I wanted both – experience of life and information – and have never found them inconsistent. As a young man, Clark wished to become both a painter and a writer, until reading an article by the novelist Arnold Bennett who suggested that “if an Englishman felt himself equally drawn to painting and writing he should not hesitate: he should write.” He says: 

“To be a writer one must read. What did I read? Chiefly poetry.” 

Clark discovered he had little interest in the Romantics and that his favorite period of English poetry was the seventeenth century, “not only Milton, but Donne Marvell, Herbert, Vaughan, Crashaw and even dear old Herrick. Vaughan was my favorite, and I could never understand why my teachers preferred Herbert.” 

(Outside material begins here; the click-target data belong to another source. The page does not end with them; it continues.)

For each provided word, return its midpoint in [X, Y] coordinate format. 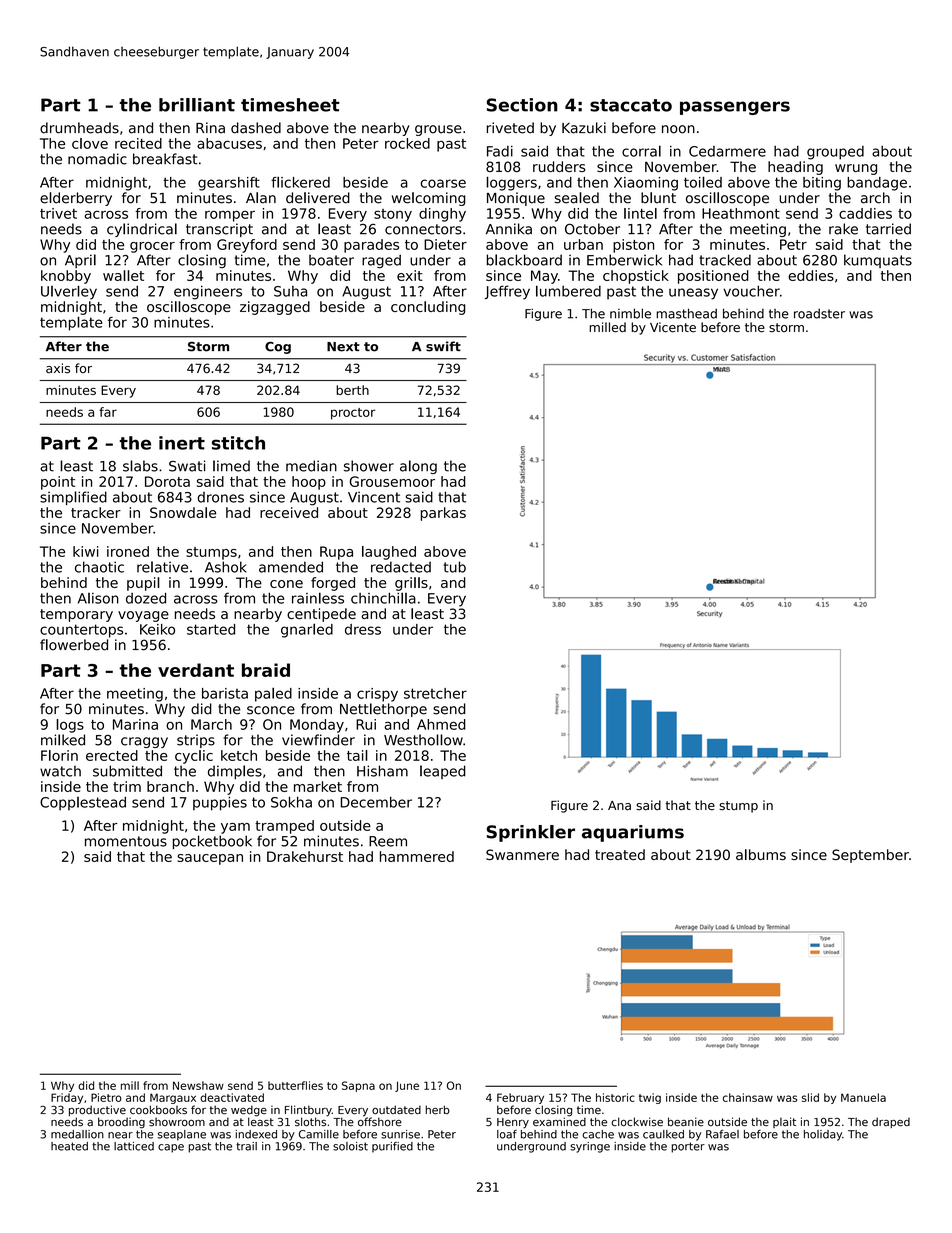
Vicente [673, 327]
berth [352, 390]
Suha [290, 291]
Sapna [358, 1086]
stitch [238, 443]
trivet [58, 213]
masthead [686, 313]
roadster [819, 313]
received [289, 512]
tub [454, 567]
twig [650, 1098]
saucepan [210, 859]
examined [559, 1122]
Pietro [106, 1097]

Never stuffy, hidebound or predictable in his tastes, Clark says his next favorite among schools of poets are the Chinese of the ninth century “as rendered into English by Arthur Waley.” What delightful company Clark makes. Of Waley he writes: 

“What a world he opened to us; an appreciation of nature that we thought had been discovered by Rousseau and Wordsworth; a self-knowledge that we thought had been discovered by Montaigne; a feeling for the delicacy of human relationships within the complex structure of society that we thought was the invention of Proust, until we read the Lady Murasaki; all revealed to us by that silent, self-effacing scholar-poet.” 

Clark, too, is such a man, an enthusiast of civilization.